Pour Philippe Côté-Jacques, il a eu le plaisir de battre son plus proche rival, le Yukonnais Forest Pearson, chez les 35-45 ans, qu’il n’avait jusqu’à dimanche jamais réussi à devancer.

Vendredi, Forest Pearson a terminé en première position pour le sprint, seulement 1 min 2 s devant le Granbyen. Samedi, le Yukonnais n’a pas participé à la course, l’Ottavien Todor Kolev a cependant pris les devants.

Les participants à une course d’orientation doivent savoir courir, s’orienter et décrypter une carte plutôt complexe.

Philippe Côté-Jacques n’était pas très loin derrière avec 1 min 49 s d’écart.

La course de dimanche a été la sienne puisqu’il a réalisé la course longue en 2 h 2, plus de onze minutes devant son rival du Yukon. « J’étais vraiment content ! C’est un gars que j’avais jamais battu. » Il repart du même coup avec le titre de champion canadien pour la longue distance.

Parcours

Dix parcours étaient préparés pour chaque course et les départs des participants étaient tous séparés d’une minute. Le coureur le plus rapide et qui poinçonne sa carte avec toutes les balises, dans le bon ordre, remporte la course.

« C’est quand même difficile quand tu ne connais pas ça, avoue M. Côté-Jacques. C’est un sport super le fun, mais qui n’est pas très connu au Québec. On essaie de développer ça le plus possible. J’aime ça et Étienne adore ça aussi. »

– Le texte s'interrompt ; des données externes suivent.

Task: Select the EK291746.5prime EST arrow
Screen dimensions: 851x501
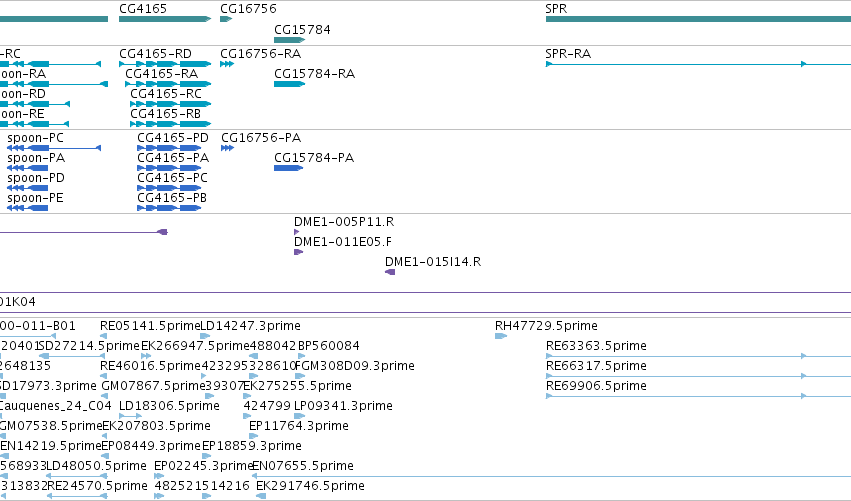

Les cartes topographiques sont complexes et ont leurs lots de symboles. Il faut savoir s’orienter, même en terrain inconnu.

Le Granbyen pratique ce sport hors du commun depuis six ans et voyage partout à travers le monde. Il a participé à des courses d’orientation en Pologne, en Slovaquie, en Italie, en Autriche, en Croatie et aux États-Unis, pour ne nommer que ces quelques pays. « C’est vraiment populaire en Europe. Ils sont souvent plus de 20 000 à participer aux courses. »

Pour gérer autant de monde, les organisateurs préparent environ 200 parcours différents, ce qui évite les files indiennes aux balises. À partir de ses 10 ans, Étienne pourra lui aussi courir en Europe, lui a promis son paternel. Lorsqu’il aura 17 ans, il pourra également participer aux Championnats du monde junior.

Mais les prochaines années seront tout de même occupées pour eux. L’an prochain, ils comptent bien être sur la ligne de départ des Championnats nord-américains et aux Championnats canadiens en Colombie-Britannique.